───── Task input ─────

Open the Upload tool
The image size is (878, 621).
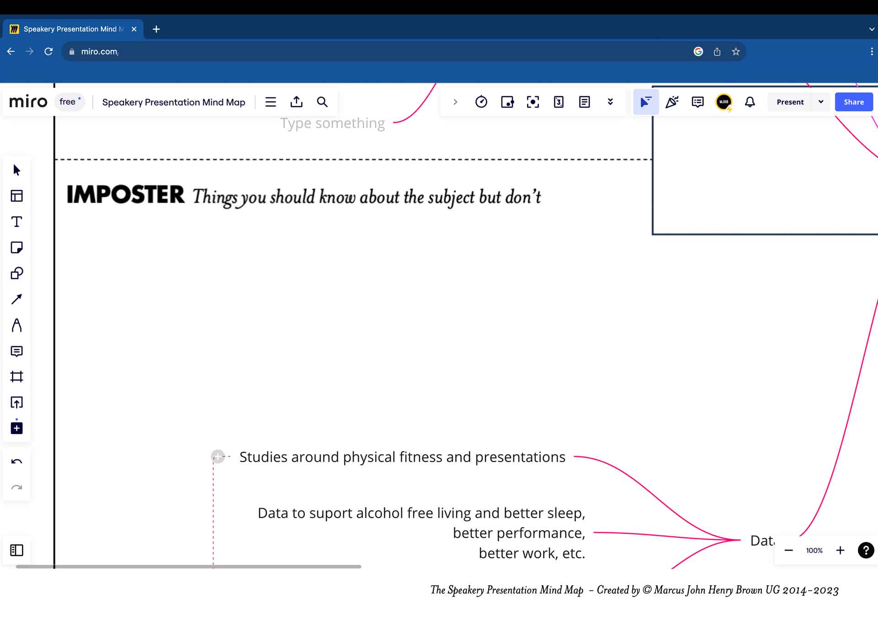point(16,402)
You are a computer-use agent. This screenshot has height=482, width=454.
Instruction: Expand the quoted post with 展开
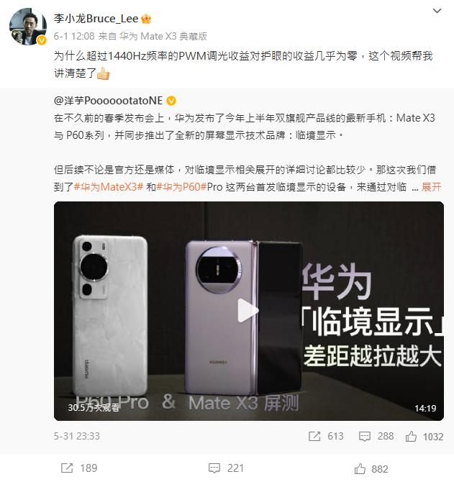pos(431,187)
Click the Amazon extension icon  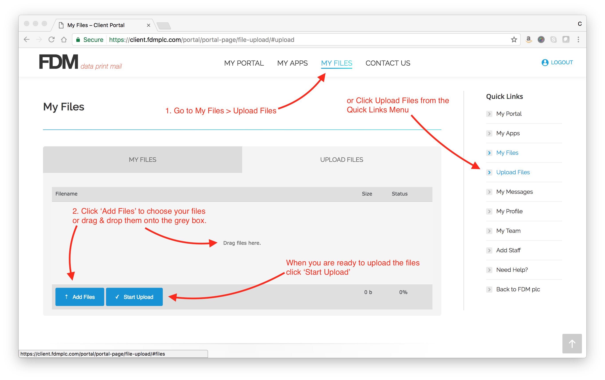pos(529,39)
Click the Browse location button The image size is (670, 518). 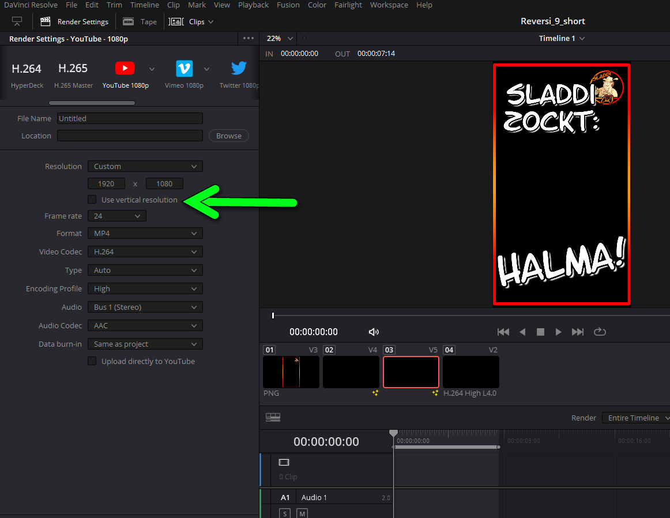point(228,136)
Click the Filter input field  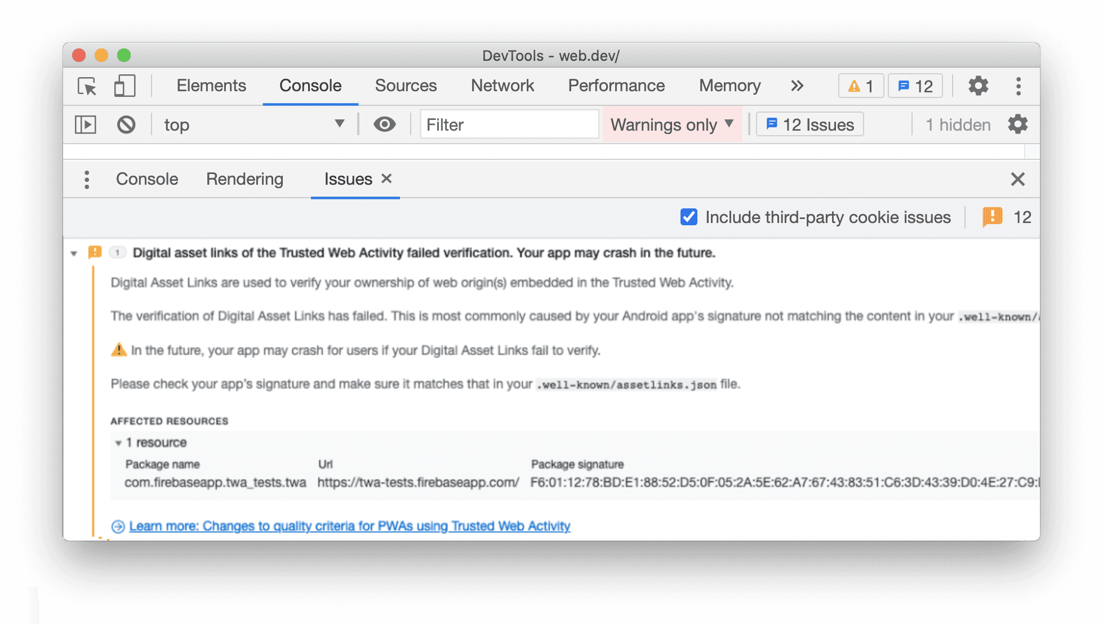point(508,123)
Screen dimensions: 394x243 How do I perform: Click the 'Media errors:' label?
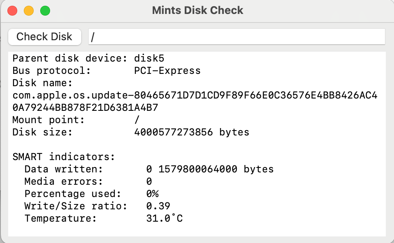click(64, 181)
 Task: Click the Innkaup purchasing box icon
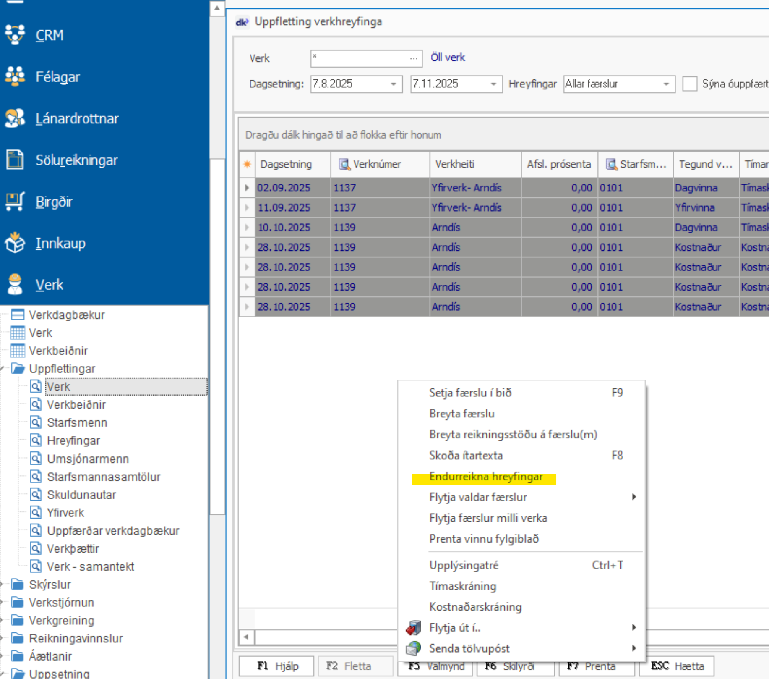15,243
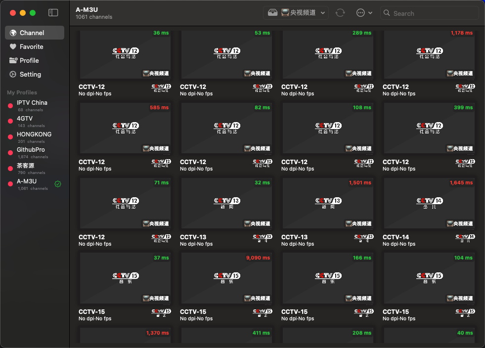Image resolution: width=485 pixels, height=348 pixels.
Task: Switch to the 4GTV profile
Action: 25,119

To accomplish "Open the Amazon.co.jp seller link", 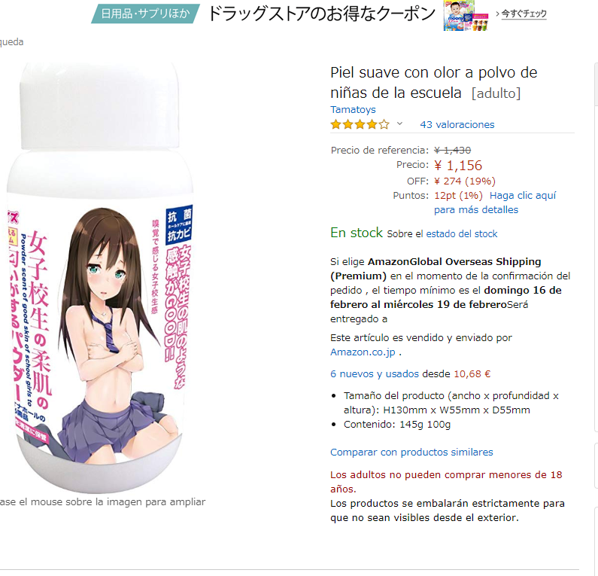I will pos(363,352).
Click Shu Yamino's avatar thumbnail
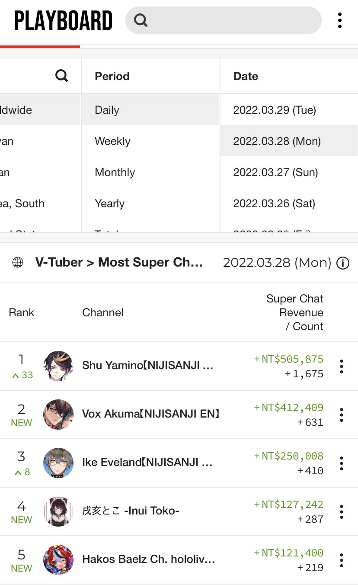The image size is (358, 585). coord(58,366)
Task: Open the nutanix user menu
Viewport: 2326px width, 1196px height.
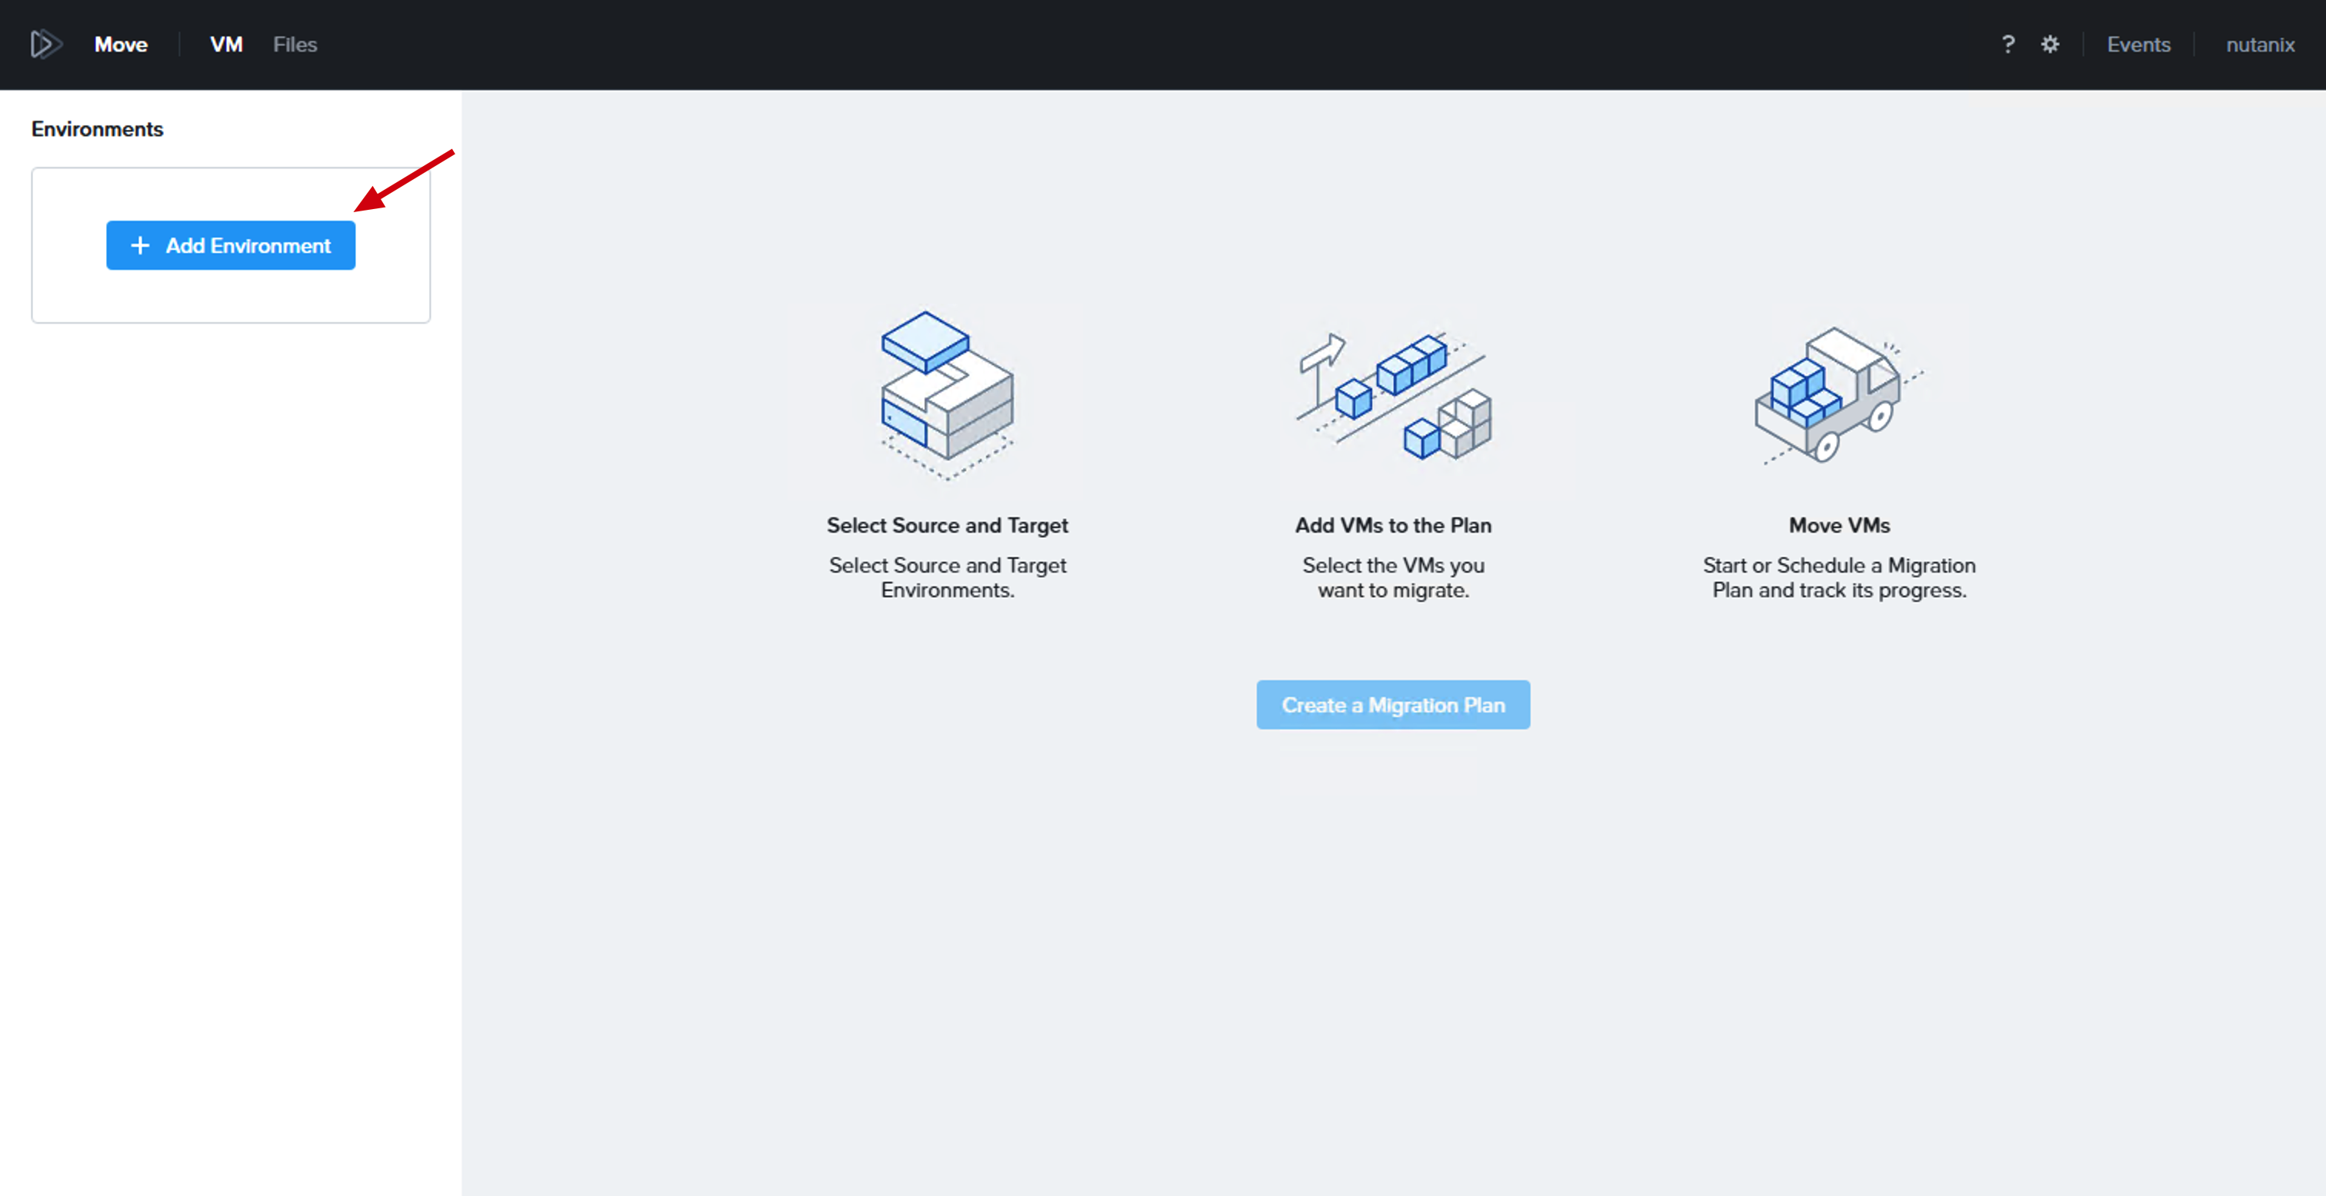Action: 2260,44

─────

**Task instructions**
Copy out the rows from the line containing "Task: Open the nutanix user menu" through the end of the rows, inclusive, omitting the pictures.

**Solution below**
Task: Open the nutanix user menu
Viewport: 2326px width, 1196px height.
Action: 2260,44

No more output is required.